Salgono verso il primo piano, tra una rampa e l’altra il giovane socchiude una finestra e si arrampica sul davanzale. Dalla finestra penetra un vento umido che porta con sé il rombo lontano delle esplosioni e delle scariche di mitra, ancora più inquietante nell’aria rarefatta del mattino. Paša esita, non capisce da quale parte sparino, da dove venga il pericolo, ma il ragazzo tende la mano verso di lui per tranquillizzarlo.
– Forza, – dice – comunque non possiamo passare dalla palestra. Lì c’è Nina. Non ci lascerebbe andare.

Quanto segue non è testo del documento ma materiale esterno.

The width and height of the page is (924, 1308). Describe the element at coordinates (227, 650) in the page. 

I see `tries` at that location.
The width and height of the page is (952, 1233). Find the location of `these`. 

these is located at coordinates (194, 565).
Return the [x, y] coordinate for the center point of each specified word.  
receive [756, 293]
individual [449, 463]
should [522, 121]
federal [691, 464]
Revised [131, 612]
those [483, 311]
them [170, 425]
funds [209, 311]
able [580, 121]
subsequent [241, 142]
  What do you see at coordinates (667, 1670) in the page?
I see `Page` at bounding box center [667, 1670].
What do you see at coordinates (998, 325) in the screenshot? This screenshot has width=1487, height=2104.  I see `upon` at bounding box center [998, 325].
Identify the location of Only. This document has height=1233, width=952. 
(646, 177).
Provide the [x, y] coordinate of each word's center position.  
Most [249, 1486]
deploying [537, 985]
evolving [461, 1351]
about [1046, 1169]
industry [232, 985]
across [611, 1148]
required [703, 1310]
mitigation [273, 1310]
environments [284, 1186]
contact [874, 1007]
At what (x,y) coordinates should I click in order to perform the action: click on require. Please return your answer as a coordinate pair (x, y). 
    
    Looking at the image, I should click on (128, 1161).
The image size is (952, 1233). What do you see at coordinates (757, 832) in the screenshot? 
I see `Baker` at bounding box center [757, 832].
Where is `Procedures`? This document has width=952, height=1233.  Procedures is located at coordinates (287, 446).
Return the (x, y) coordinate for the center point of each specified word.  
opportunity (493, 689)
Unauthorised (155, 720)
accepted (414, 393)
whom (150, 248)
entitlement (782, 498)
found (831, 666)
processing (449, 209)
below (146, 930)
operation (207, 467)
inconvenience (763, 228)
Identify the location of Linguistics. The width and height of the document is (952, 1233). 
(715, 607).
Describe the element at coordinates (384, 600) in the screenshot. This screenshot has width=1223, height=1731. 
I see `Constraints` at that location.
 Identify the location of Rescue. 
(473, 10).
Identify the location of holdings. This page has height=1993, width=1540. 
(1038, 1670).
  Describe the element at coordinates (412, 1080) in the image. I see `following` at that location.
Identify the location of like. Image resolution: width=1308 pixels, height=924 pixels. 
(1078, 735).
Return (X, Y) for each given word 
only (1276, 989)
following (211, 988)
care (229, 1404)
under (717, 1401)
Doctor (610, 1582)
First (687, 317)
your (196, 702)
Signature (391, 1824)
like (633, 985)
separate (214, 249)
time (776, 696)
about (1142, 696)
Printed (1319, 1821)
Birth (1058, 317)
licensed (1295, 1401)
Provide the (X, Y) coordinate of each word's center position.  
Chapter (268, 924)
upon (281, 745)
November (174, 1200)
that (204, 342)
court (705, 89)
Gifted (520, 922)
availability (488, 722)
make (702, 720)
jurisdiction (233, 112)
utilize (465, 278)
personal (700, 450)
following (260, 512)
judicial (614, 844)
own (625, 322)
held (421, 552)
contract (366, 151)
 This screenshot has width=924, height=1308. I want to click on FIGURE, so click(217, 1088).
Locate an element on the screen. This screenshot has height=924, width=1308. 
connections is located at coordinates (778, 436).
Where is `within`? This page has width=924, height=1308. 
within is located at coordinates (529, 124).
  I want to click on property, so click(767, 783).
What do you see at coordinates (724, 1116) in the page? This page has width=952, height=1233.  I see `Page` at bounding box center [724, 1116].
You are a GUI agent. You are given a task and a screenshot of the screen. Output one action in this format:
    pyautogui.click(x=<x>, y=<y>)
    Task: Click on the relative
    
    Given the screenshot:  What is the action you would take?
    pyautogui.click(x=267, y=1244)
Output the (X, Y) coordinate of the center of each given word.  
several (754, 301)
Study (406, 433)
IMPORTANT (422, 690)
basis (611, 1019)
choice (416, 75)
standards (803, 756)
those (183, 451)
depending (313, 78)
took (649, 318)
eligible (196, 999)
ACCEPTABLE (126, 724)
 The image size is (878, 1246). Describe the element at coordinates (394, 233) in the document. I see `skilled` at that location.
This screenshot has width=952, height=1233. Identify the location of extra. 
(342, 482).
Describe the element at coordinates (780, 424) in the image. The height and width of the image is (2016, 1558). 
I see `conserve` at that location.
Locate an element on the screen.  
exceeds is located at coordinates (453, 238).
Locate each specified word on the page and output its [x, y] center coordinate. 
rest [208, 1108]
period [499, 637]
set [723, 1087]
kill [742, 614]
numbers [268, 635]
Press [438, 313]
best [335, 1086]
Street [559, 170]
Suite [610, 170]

Paša si fa coraggio e sale sul davanzale lasciando impronte nere come timbri di un ufficio. Il ragazzo scende su una tettoia, poi sui sacchi di sabbia accatastati davanti alla porta di servizio, infine salta giù nella fitta nebbia mattutina. Paša gli va dietro. Nella nebbia la giacchetta verde del nipote scintilla come un grumo fosforescente. Paša lo segue.
Percorrono un viottolo asfaltato sul retro del convitto ed escono nel giardino. Nella nebbia le foglie non raccolte rilucono di giallo, affondano sotto i piedi, come se al passo successivo dovessi scivolare fino alla cintola in una fossa o in una botola aperta. Poi il viottolo scompare, ma il ragazzo conosce la strada, si orienta sicuro fra i tronchi degli alberi, evita un’impalcatura di ferro che s’innalza dall’erba, oltrepassa una colonna di cemento che giace fra i meli, si china sotto i fitti rami bagnati. Paša comincia ad ansare ma cerca di non farlo notare, non vuole che il ragazzo si accorga di quanto sia faticoso per lui correre di mattina fra i meli bagnati.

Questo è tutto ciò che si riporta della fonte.